Tal como explica el politólogo Mirela Kadrić, la serie se desvía de las representaciones tradicionales de la Antigüedad Romana para proponer una relectura heterodoxa que incorpora diversos giros argumentales marcados por la irrupción de lo accidental y lo fortuito, y que contiene, además, un subtexto reflexivo de carácter político. Los compases iniciales del primer episodio ya dejan clara esta voluntad, mostrando el rostro erguido de un César ávido de poder (Ciarán Hinds) y, a continuación, la faz ensangrentada del centurión Lucio Voreno (Kevin McKidd), inmerso en una cruenta batalla. Desde el principio, queda claro que la serie está dispuesta a abordar las tensiones de la «lucha de clases», contraponiendo el mundo lujoso de los más aposentados con el «lodazal» en el que habitan el vulgo y los soldados como Voreno. En lugar de fiarlo todo al rigor histórico, Roma apuesta por hacer sentir al espectador todo el «sabor» de la época, de introducirlo de lleno en un mundo que alterna lo hedonista y lo visceral, lo lujoso y lo vulgar, lo presuntamente civilizado y lo genuinamente salvaje.
https://www.youtube.com/watch?v=iIMobQCQW6o
Forrest Gump en Roma
Todo ello es posible gracias a un acierto de guion: colocar en el centro del relato a dos personajes que, en las crónicas históricas, aparecen sólo de refilón. Lucio Voreno y Tito Pullo (este último, interpretado en la serie por Ray Stevenson) fueron dos centuriones, al parecer rivales, que aparecen mencionados en los Comentarios sobre la Guerra de las Galias de Julio César. El hecho de que sepamos poco de ellos, permite a los guionistas convertirlos en protagonistas anónimos de diversos hechos históricos de trascendencia. Como Forrest Gump, Lucio y Tito siempre parecen estar en el lugar indicado, en el momento preciso.
Voreno es el hombre común que, en la primera temporada emprende el «viaje heroico», mediante gestas como recuperar el estandarte robado de César o liberar a Octavio de sus captores. Pero, Voreno no es un héroe unidimensional: también se verá asaltado por sentimientos coléricos, sufrirá la pérdida de su mujer, Niobe, y, en cierto momento, se dejará arrastrar a los infiernos. Pullo, en cambio, es presentado como una suerte de antihéroe, un superviviente irónico y expeditivo, también violento y amoral, protagonista de un eterno «relato picaresco» que no evita los momentos oscuros, y que finalmente le permite alcanzar cierta redención personal.

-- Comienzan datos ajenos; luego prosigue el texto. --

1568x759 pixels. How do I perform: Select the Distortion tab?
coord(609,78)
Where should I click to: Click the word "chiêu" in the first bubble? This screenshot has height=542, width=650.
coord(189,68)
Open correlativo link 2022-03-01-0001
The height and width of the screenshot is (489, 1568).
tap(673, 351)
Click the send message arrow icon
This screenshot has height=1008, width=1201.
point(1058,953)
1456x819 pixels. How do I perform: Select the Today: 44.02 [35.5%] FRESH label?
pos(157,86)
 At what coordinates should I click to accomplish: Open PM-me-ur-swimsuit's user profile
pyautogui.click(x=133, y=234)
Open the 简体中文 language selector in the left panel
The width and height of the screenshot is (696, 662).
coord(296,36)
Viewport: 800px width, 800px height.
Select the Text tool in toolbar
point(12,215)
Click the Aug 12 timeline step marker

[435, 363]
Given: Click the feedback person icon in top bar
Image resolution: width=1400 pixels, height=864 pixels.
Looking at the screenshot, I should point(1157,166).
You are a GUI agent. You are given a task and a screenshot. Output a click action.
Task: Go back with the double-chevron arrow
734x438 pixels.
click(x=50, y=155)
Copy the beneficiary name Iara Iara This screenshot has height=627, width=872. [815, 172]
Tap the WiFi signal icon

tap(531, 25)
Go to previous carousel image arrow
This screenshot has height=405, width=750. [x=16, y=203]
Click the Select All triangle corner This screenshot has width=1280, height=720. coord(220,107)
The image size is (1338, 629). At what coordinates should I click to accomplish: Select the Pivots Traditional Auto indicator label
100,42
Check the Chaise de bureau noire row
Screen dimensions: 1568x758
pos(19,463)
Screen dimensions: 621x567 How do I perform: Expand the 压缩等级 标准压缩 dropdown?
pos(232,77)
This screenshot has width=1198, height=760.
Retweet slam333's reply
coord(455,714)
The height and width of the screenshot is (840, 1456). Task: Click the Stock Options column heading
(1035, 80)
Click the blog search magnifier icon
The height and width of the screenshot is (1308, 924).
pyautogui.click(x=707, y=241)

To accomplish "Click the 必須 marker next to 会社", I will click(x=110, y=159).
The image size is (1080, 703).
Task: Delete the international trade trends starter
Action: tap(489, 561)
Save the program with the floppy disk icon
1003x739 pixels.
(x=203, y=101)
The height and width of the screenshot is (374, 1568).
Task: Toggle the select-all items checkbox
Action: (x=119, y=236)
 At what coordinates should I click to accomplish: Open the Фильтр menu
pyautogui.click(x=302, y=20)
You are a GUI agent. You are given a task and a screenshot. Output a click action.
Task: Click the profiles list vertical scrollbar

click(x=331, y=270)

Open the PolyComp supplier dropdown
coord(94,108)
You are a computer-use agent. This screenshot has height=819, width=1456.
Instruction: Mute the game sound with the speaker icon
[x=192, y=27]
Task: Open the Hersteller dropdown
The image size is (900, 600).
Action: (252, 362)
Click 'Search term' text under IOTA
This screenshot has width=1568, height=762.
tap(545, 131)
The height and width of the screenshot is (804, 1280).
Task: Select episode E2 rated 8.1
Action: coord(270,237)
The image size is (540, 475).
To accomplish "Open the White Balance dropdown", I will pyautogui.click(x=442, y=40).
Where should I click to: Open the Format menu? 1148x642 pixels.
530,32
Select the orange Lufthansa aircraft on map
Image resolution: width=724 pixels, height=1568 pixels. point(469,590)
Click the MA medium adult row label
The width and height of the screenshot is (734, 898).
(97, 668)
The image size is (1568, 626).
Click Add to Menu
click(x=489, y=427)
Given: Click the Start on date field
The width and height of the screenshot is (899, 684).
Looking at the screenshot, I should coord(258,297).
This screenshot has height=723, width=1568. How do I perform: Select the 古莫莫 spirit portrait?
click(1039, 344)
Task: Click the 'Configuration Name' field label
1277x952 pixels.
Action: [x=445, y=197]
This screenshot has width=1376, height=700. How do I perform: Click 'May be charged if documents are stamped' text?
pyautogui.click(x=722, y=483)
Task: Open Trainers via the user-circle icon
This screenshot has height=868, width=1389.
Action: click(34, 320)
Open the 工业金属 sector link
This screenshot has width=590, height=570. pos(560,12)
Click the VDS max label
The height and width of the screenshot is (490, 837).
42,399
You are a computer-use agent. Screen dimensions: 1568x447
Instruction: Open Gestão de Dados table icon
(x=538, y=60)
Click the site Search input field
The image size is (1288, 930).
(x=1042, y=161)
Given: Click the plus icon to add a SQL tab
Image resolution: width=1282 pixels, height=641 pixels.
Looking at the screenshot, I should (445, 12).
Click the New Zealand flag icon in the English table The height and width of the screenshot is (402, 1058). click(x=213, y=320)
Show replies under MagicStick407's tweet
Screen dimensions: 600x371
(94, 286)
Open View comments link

Quince años después de su estreno, merece la pena recuperar las dos temporadas de una serie que trazó un sendero que luego han transitado muchas otras ficciones televisivas de ambientación histórica. Roma liberó al péplum del kitsch decorativo de la era de los grandes estudios, de la impostura del cartón piedra y el tecnicolor, para ofrecer una nueva forma de épica desmitificadora y salvaje, de aliento shakespeariano, que confirmaba algo que ya podíamos intuir: que la experiencia humana ha sido, desde la Antigüedad hasta hoy, un cuento contado por un idiota (o quizá por dos), lleno de ruido y furia, que no significa nada.